The Lawrence results, then, uniformly and clearly point to a conclusion directly opposite to the commonly accepted view, and I have thus been led to examine somewhat closely the grounds upon which the breaking-through theory rests.

The two works which have perhaps contributed most to the theories of filtration are the Stralau and Altona works. After examining the available records of these works, I am quite convinced that at these places there has been, at times at least, decreased efficiency with high heads. For the Stralau works this is well shown by Piefke’s plates in the Zeitschrift für Hygiene, 1894, after page 188. In both of these works, however, the apparatus (or lack of apparatus) for regulating the rate is that shown by Fig. 5, page 49, and the rate of filtration is thus dependent upon the rate of consumption and the height of water in the reservoir. At the Stralau works, at the time covered by the above-mentioned diagrams, the daily quantity of water filtered was 27 times the capacity of the reservoir, and the rate of filtration must consequently have adapted itself to the hourly consumptions. The data which formed the basis of Kirkwood’s conclusions are not given in detail, but it is quite safe to assume that they were obtained from filters regulated as those at Altona and Stralau are regulated, and what is said in regard to the latter will apply equally to his results.

Piefke[18] shows that among the separate filters at Stralau, all connected with the same pure-water reservoir, those connected through the shorter pipes gave poorer effluents than the more remote filters, and he attributes the difference to the frictional resistance of the connecting pipes, which helped to prevent excessive rates in the filters farthest away when the water in the reservoir became low, and thus the fluctuations in the rates in these filters were less than in those close to the reservoir. He does not, however, notice, in speaking of the filters in which the decreased efficiencies with high heads were specially marked, that they follow in nearly the same order, and that of the four open filters mentioned three were near the reservoir and only one was separated by a comparatively long pipe, indicating that the deterioration with high heads was only noticeable, or at least was much more conspicuous, in those filters where the rates fluctuated most violently.

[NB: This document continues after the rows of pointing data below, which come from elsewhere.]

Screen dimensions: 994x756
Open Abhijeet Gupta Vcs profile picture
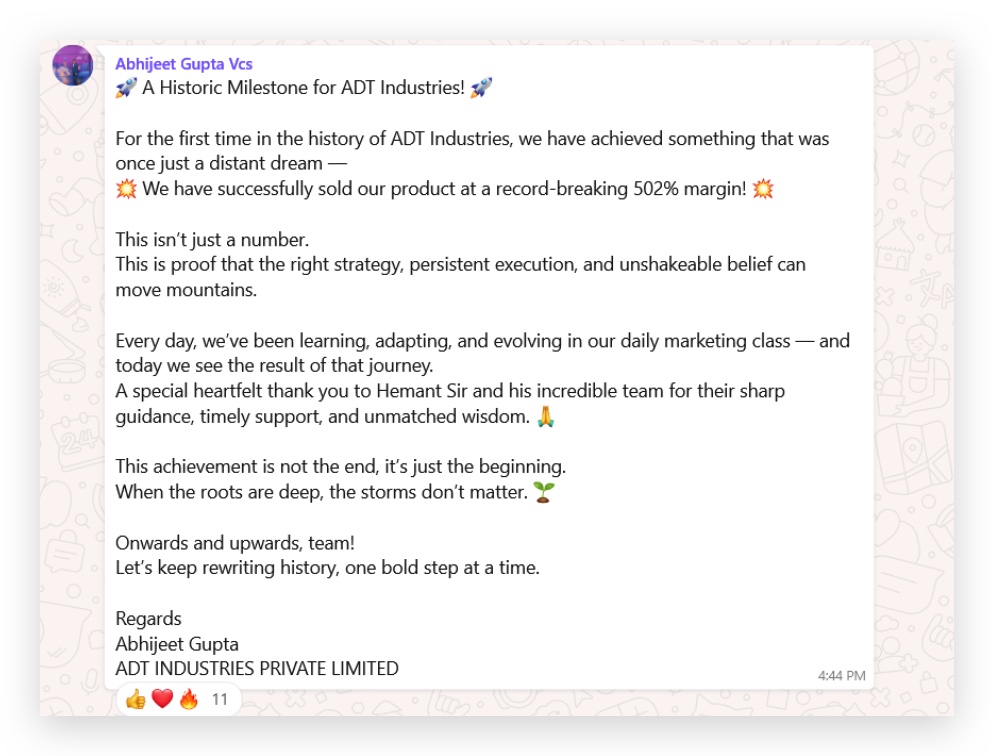pos(72,65)
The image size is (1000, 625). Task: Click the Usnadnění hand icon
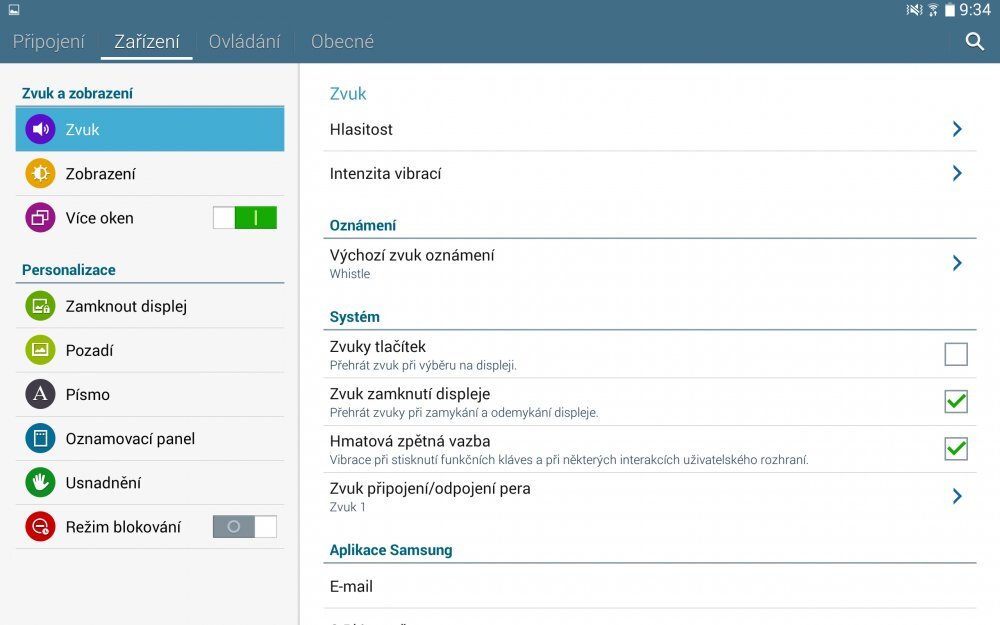coord(39,482)
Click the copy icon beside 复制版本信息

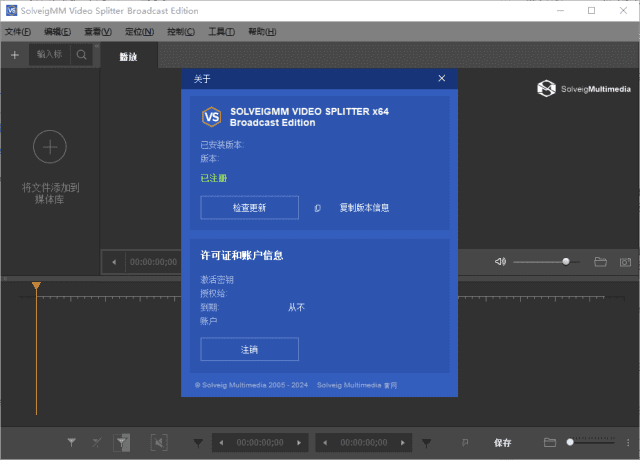pos(317,208)
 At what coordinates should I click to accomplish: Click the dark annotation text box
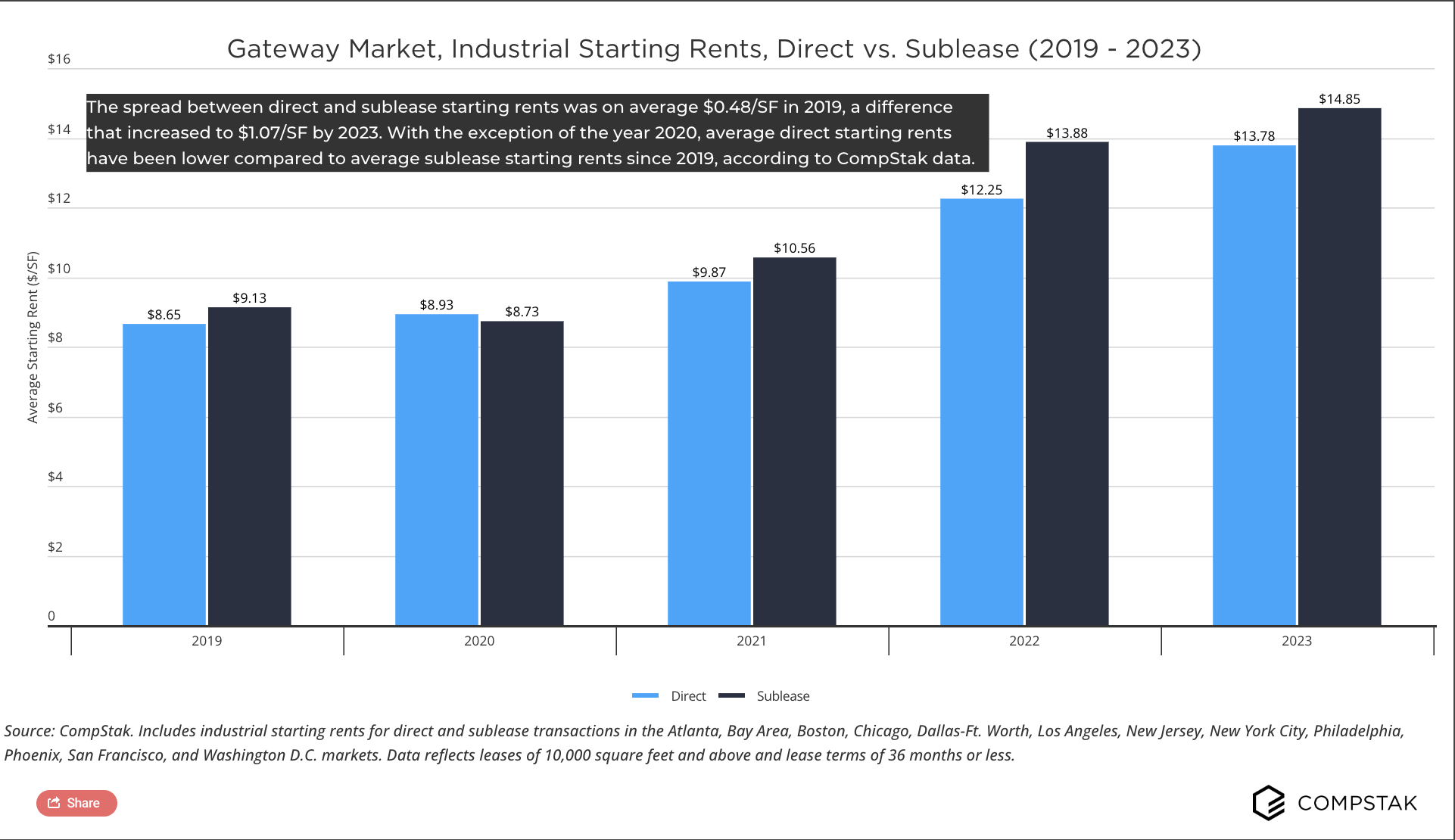[x=537, y=132]
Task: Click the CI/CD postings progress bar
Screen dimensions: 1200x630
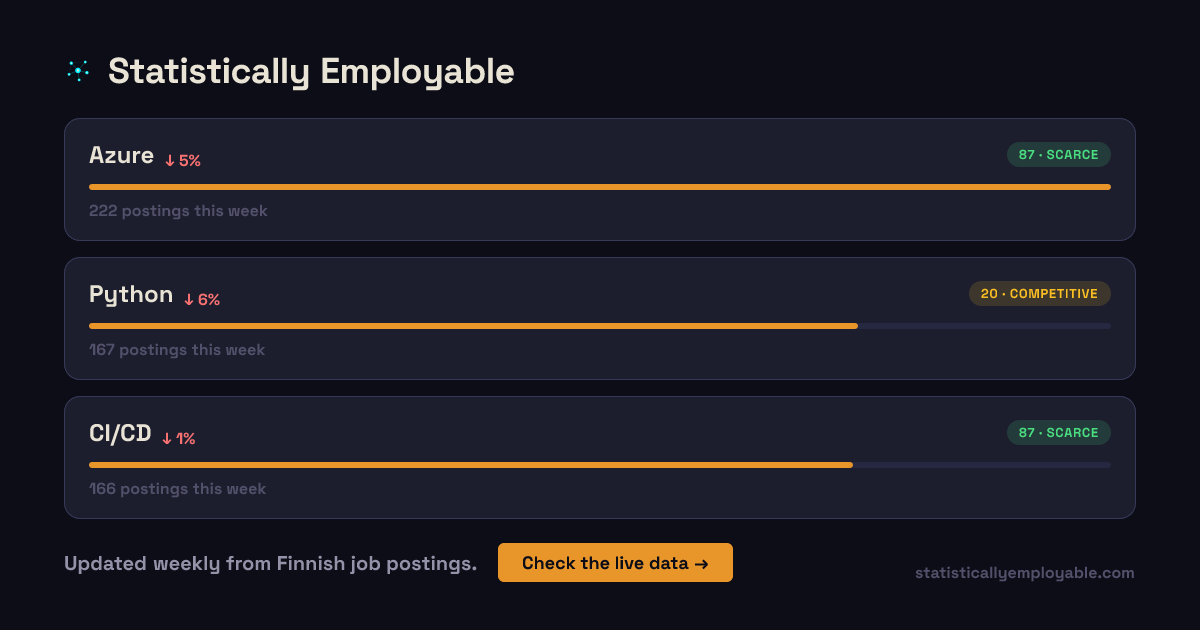Action: (599, 465)
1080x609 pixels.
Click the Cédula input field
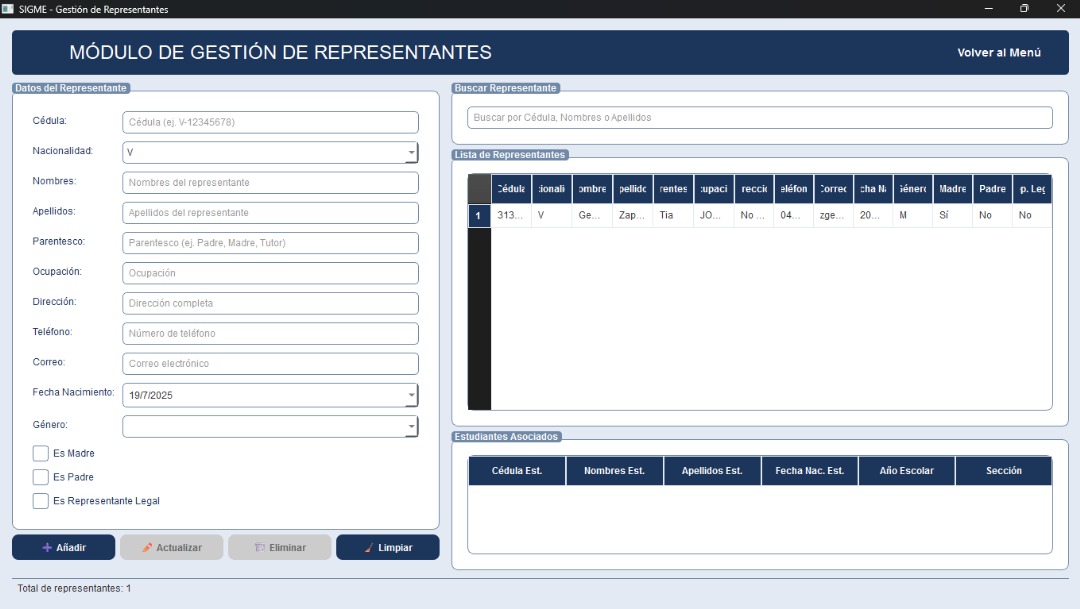tap(270, 123)
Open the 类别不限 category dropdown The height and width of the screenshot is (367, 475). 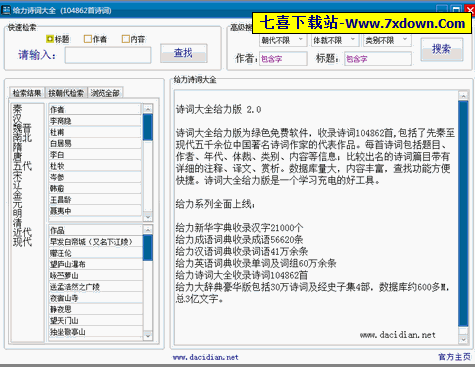(x=387, y=40)
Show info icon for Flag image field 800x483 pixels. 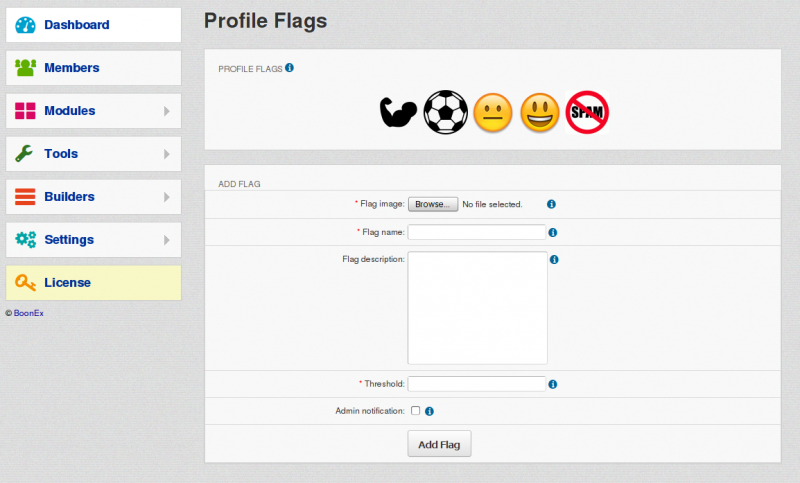tap(552, 204)
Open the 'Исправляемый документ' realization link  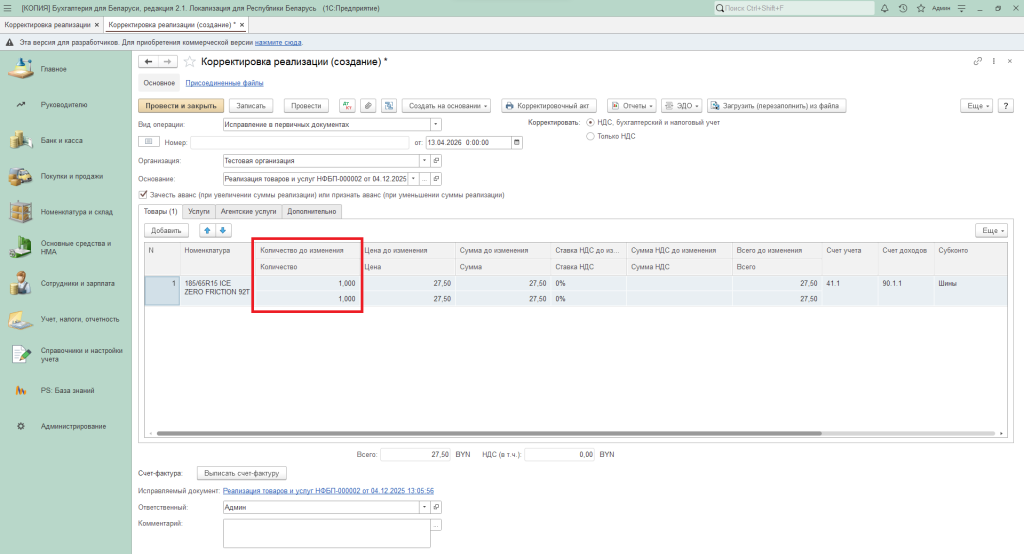click(x=328, y=491)
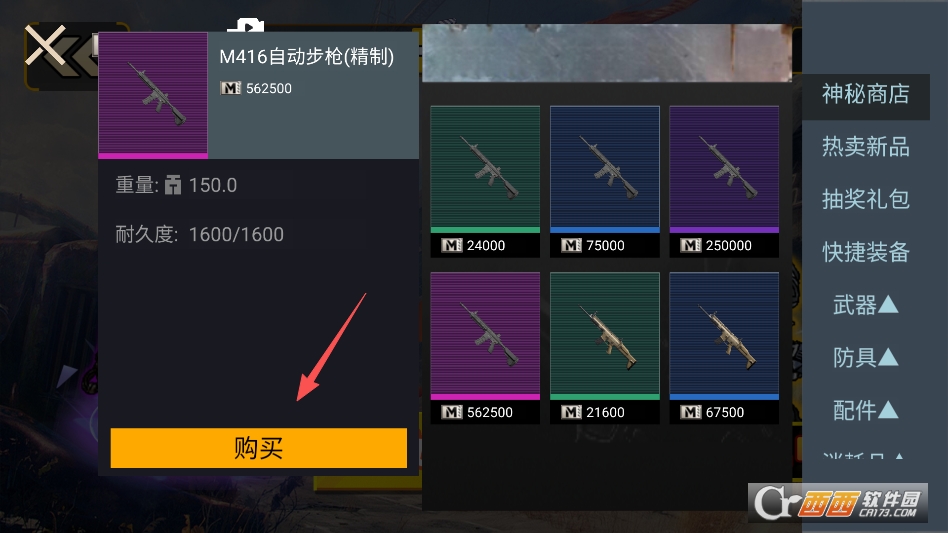Switch to the 热卖新品 tab
The image size is (948, 533).
click(865, 147)
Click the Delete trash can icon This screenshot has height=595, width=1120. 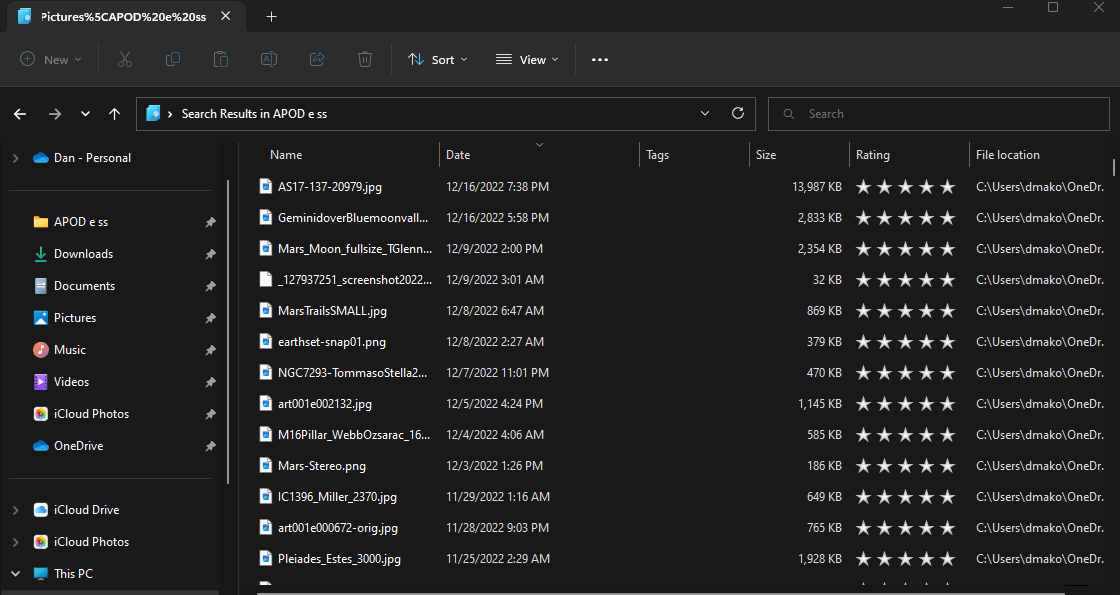pyautogui.click(x=365, y=60)
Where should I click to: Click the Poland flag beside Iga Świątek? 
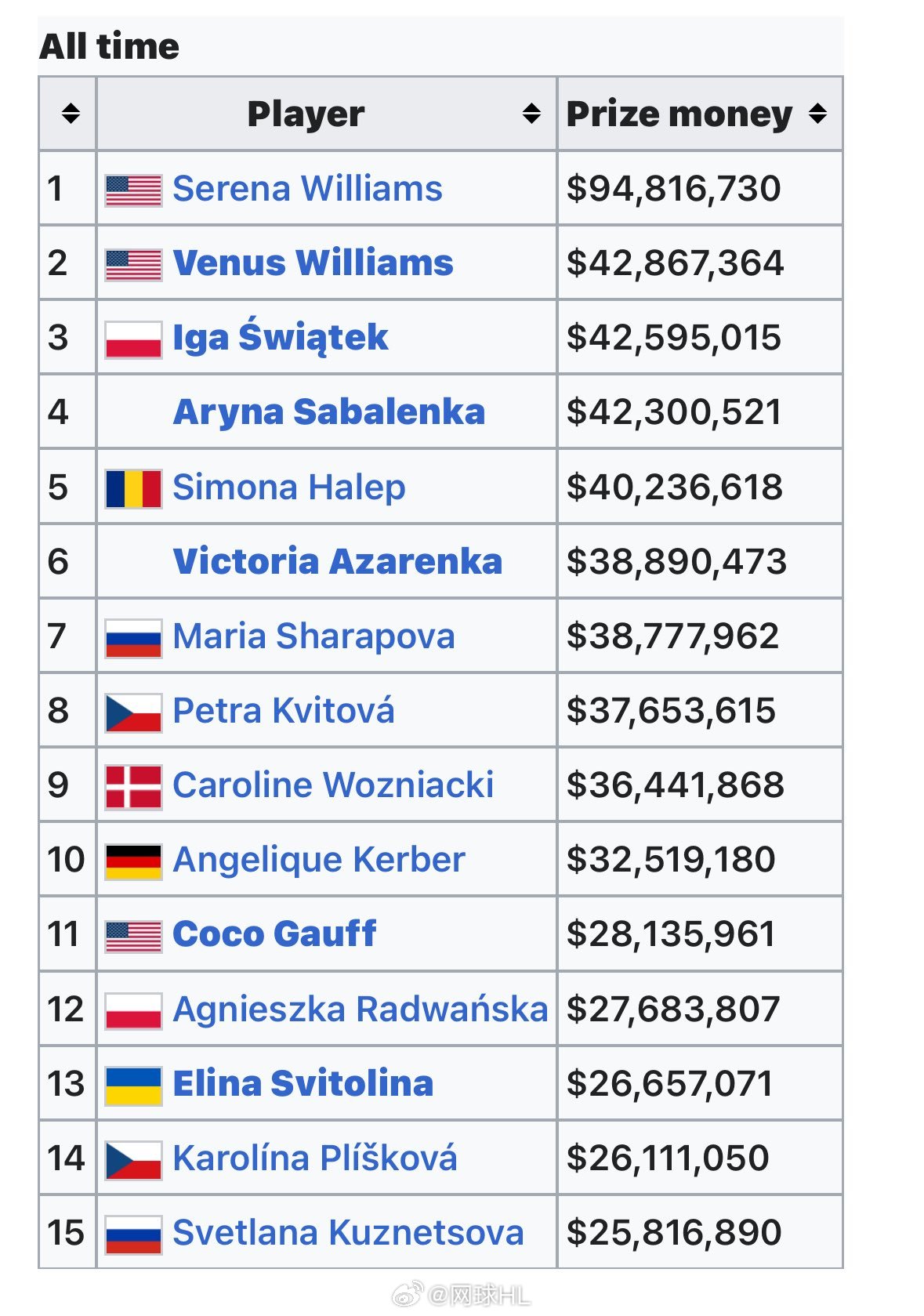(x=134, y=339)
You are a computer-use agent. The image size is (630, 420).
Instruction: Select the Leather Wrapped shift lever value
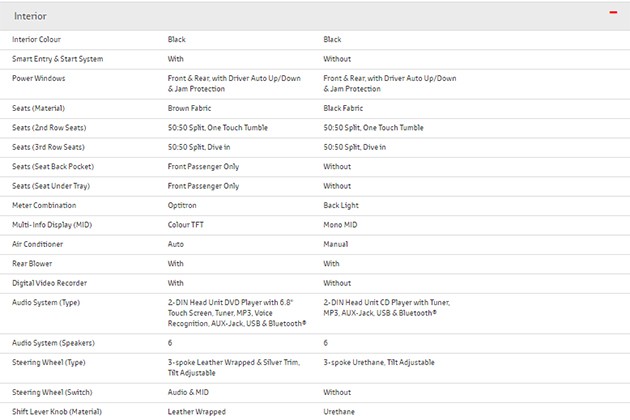(196, 411)
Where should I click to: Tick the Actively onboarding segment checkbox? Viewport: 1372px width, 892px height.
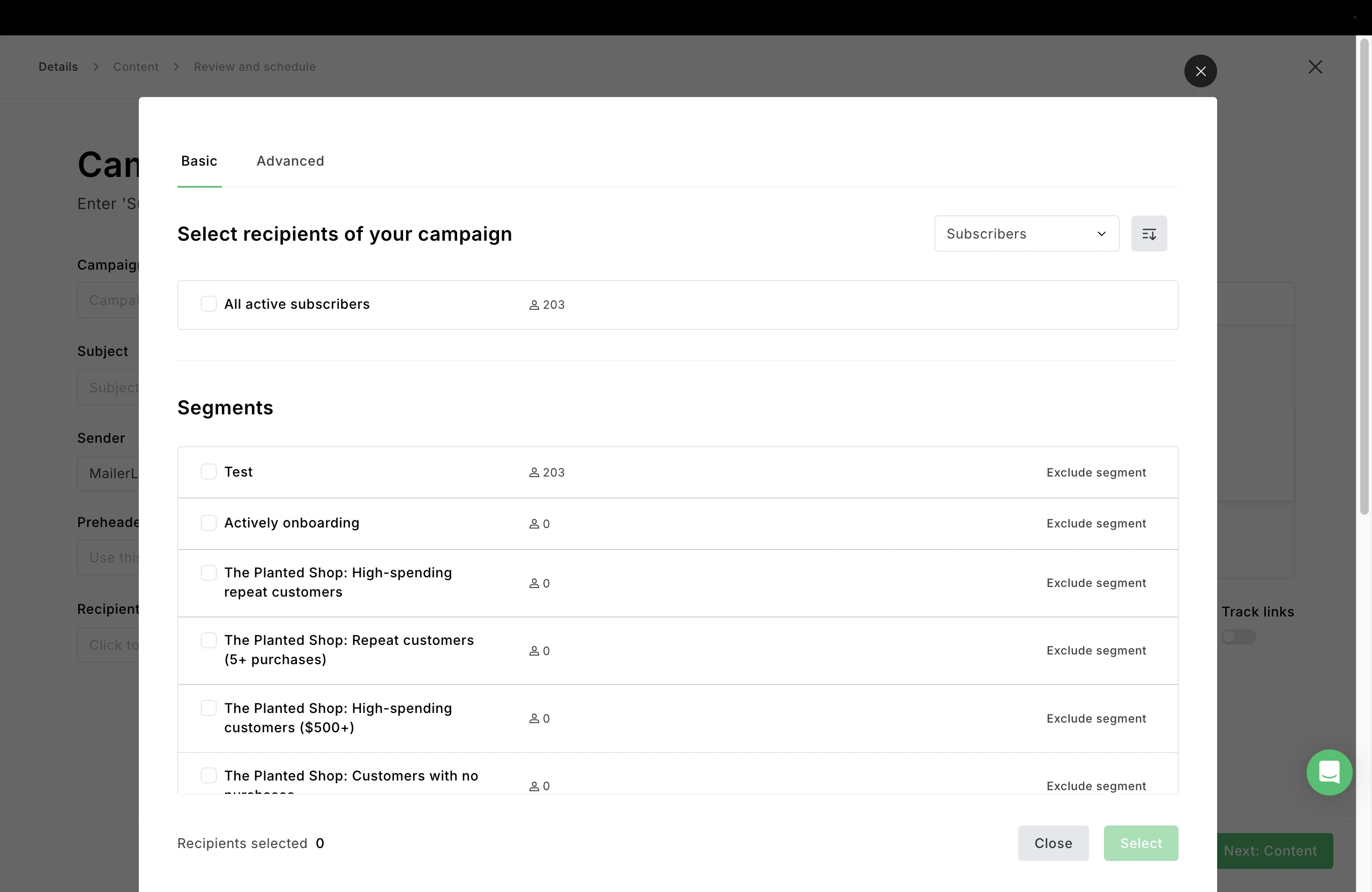click(x=208, y=523)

It requires no elaborate calculation to show that of two filters connected with the same pure-water reservoir, as shown by Fig. 5, with only simple gates on the connecting pipes, one of them clean and throttled by a nearly closed gate, so that the normal pressure behind the gate is above the highest level of water in the reservoir, and the other clogged so that the normal pressure of the water in the drain is considerably below the highest level of the water in the reservoir, the latter will suffer much the more severe shocks with fluctuating water-levels; and the fact being admitted that fluctuating levels are unfavorable, we must go farther and conclude that the detrimental action will increase with increasing loss of head. I am inclined to think that this theory is adequate to explain the Stralau and Altona results without resource to the breaking-through theory.

While the above does not at all prove the breaking-through theory to be false, it explains the results upon which it rests in another way, and can hardly fail to throw so much doubt upon it as to make us refuse to allow its application to those works where a regular rate of filtration is maintained regardless of variations in the consumption, until proof is furnished that it is applicable to them.

I have been totally unable to find satisfactory European results in regard to this point. The English works can furnish nothing, both on account of the lack of regulating appliances and because the monthly bacterial examinations are inadequate for a discussion of hourly or daily changes. The results from the older Continental works are also excluded for one or the other, or more often for both, of the above reasons. The Hamburg, Tegel, and Müggel results, so far as they go, show no deterioration with increased heads, but the heads are limited to 24 or 28 inches by the construction of the filters, and the results thus entirely fail to show what would be obtained with heads more than twice as high.

I am thus forced to conclude that there is no adequate evidence of inferior efficiency with high heads in filters where the rates are independent of the water-level in the pure-water reservoir, the only results directly to the point—the Lawrence results mentioned above—indicating that the full efficiency is maintained with heads reaching at least 72 inches.

The principal reason for desiring to allow a considerable loss of head is an economical one; the period will then be lengthened, while the frequency of scraping and the volume of sand to be washed and replaced will be correspondingly reduced. There may be other advantages in long periods, such as less trouble with scraping and better work in cold winter weather, but the cost is the most important consideration.